Wednesday, August 17, 2016

CQ upgrade and challenges

Introduction

This paper is about experiences and learnings of upgrading CQ 5.4 to AEM 6.1 for a leading telecommunication devices company. The way the CQ implementations are done and the upgraded version’s new features/issues can together magnify the problems many times and make the upgrade complex and time consuming. But with these learnings, you should be able to control the situation and pull out your upgrades successfully. This document assumes that the reader has basic to medium CQ/AEM architecture and development knowledge so as to relate to the challenges described here easily. Thus it does not delve too much into AEM architecture and design aspects.

AEM 6.0 and earlier versions

CQ 5.6 and earlier versions run on CRX2 repository. AEM 6.0 optionally can be run on CRX2 repository but with AEM 6.1, the option is removed and the repository has to be migrated to Apache OAK before upgrading to AEM 6.1.

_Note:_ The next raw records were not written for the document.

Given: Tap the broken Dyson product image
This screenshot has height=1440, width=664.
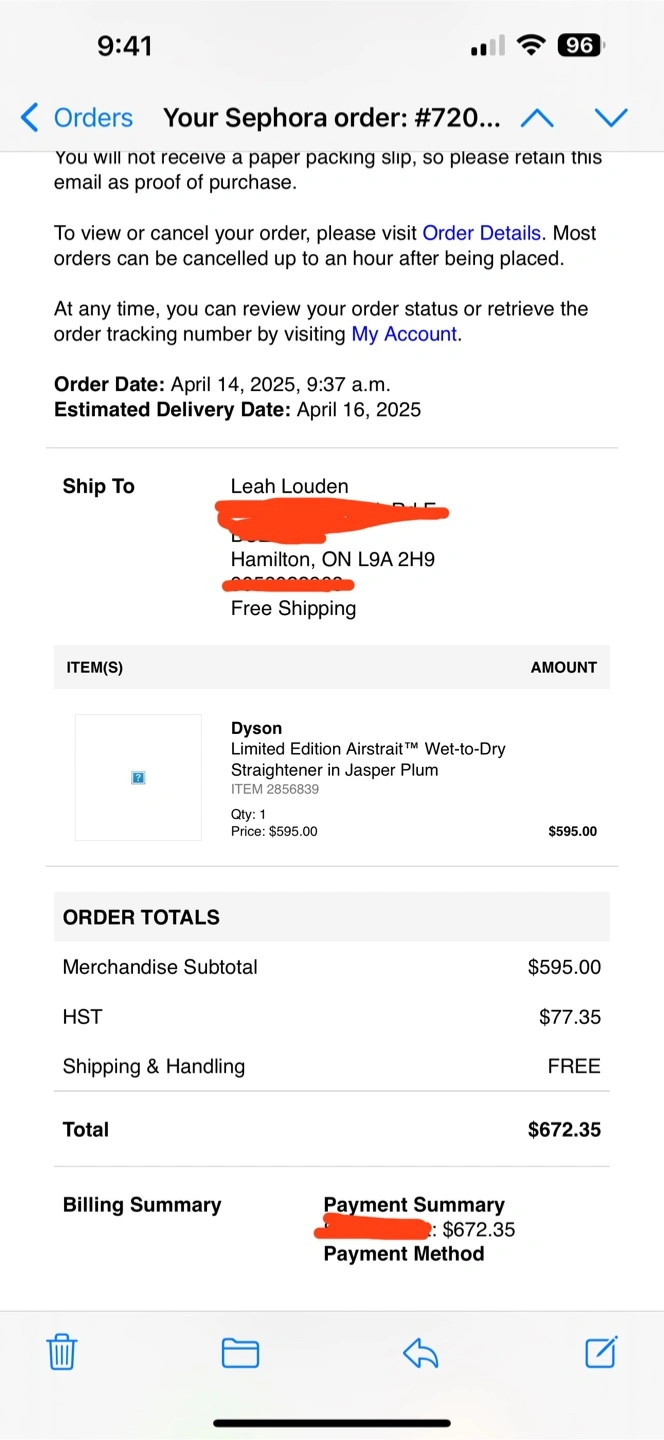Looking at the screenshot, I should pos(139,777).
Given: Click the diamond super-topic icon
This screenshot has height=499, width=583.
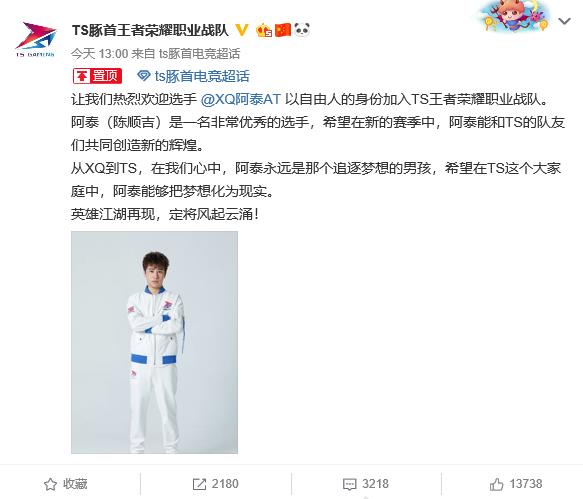Looking at the screenshot, I should click(144, 76).
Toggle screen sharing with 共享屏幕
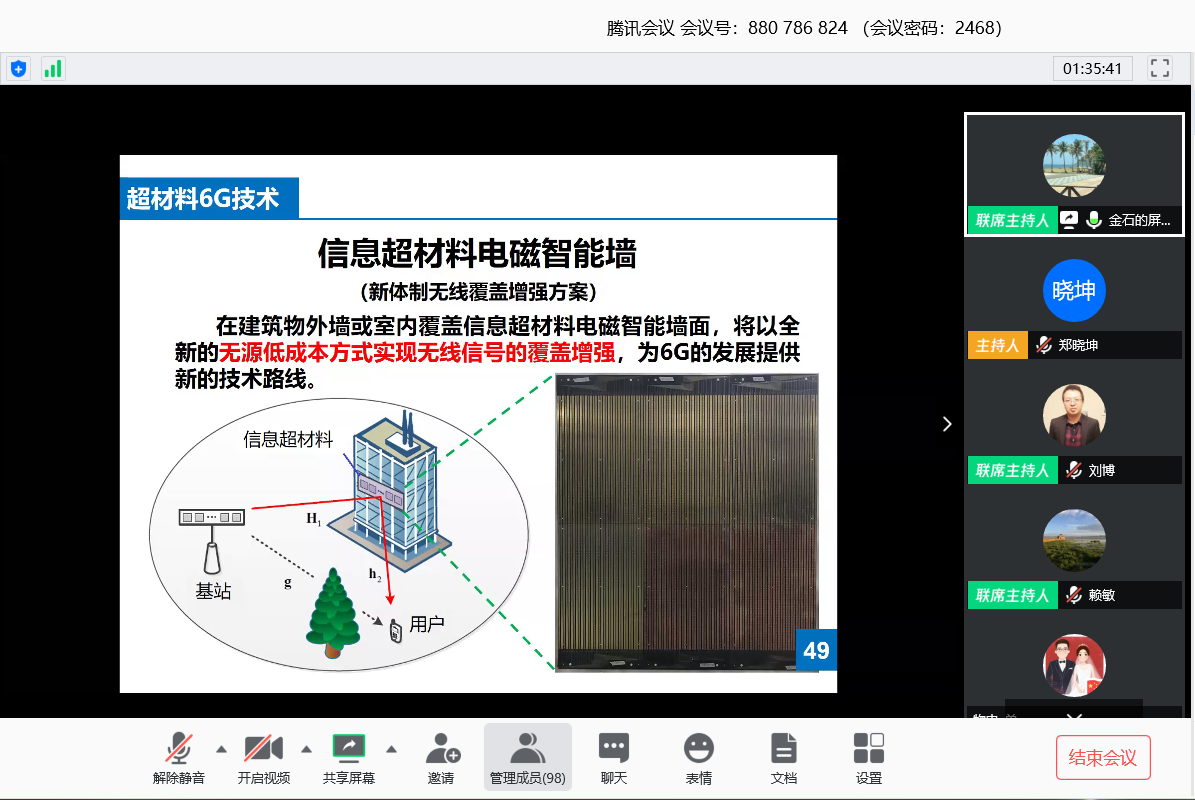 tap(349, 758)
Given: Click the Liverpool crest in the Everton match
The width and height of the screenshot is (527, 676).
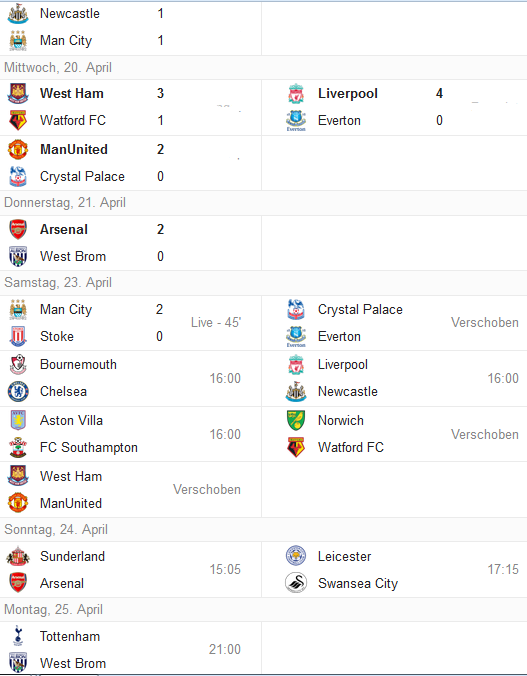Looking at the screenshot, I should [296, 94].
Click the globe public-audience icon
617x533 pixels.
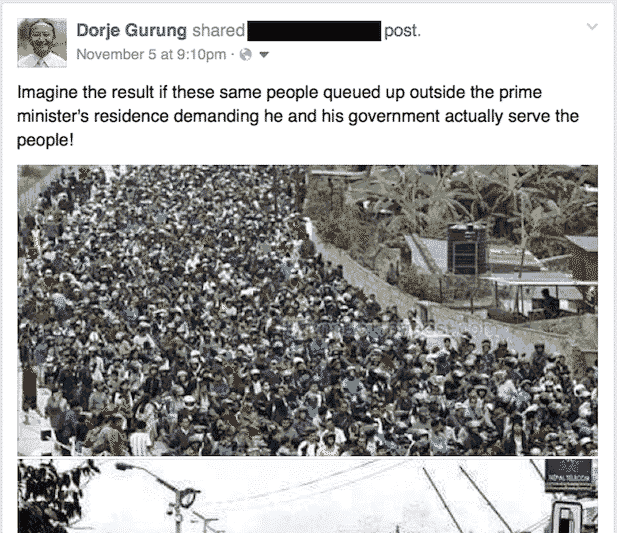[246, 55]
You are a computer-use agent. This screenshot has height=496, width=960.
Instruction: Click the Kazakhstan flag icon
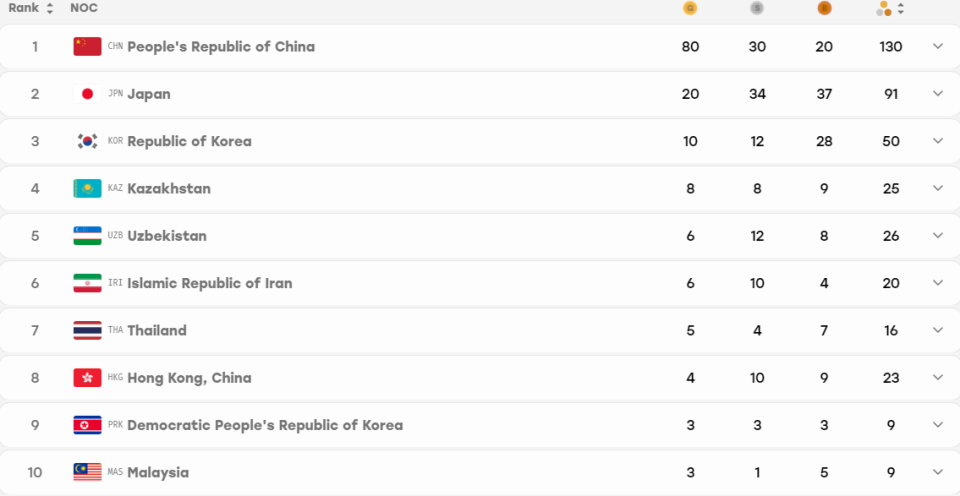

Pre upgrade/Upgrade process

Clean up your source and purge all the workflows and audit trails. Reduce the repository footprint as much as possible. Run repository checks and compaction tools and watch out for any errors during these runs.
It is recommended that you open a support ticket with Adobe for your upgrade project and have a communication channel open with them to work on any issues related to your upgrade. Most of the issues are known issues (to Adobe support) and you can leverage that knowledge without having to re-invent the wheel.

Example
Even simple steps found in AEM documentation for upgrade failed without showing proper errors in the logs. We had to get some work arounds from Adobe support in order to proceed with upgrade. In fact we had to work with Adobe support to come up with list of customized steps for our upgrade from CQ 5.4 to AEM 6.1

POST upgrade

Out of the box features

Multi-Site Manager (MSM):

This is the basic feature of AEM which you may assume that it should be backward compatible but watch out for issues with triggers for rollout and changes to rollout configurations.
Some of the features like rollout of page for a rollout configuration (like on modify or activation) may not work after upgrade:
Example: We had “Same name sibling” issues that prevented the Rollouts. We used a tool provided by AEM support to remove the same.

Workflows  

DAM Workflows

AEM 6.0 and above introduced Dynamic Media. By default the feature is disabled. Please check out if you need the Dynamic media related features to be enabled. There are few things like few of the OOTB DAM workflows are modified and may create issues if Dynamic media is enabled/disabled.
Example
We had issues with ‘Update Asset’ workflow model which had ‘Create PTIFF’ step which involved some third party tool to create the PTIFF renditions as part of Dynamic media features. This step used to fail whenever there was an asset upload and many workflows went into ‘stale’ mode. The issue was due to the tool not being compatible with our OS version (Solaris 10) and we had to disable the step in the workflow model to get rid of this problem. Later Adobe support confirmed the issue and confirmed that this workaround is the correct solution for the issue.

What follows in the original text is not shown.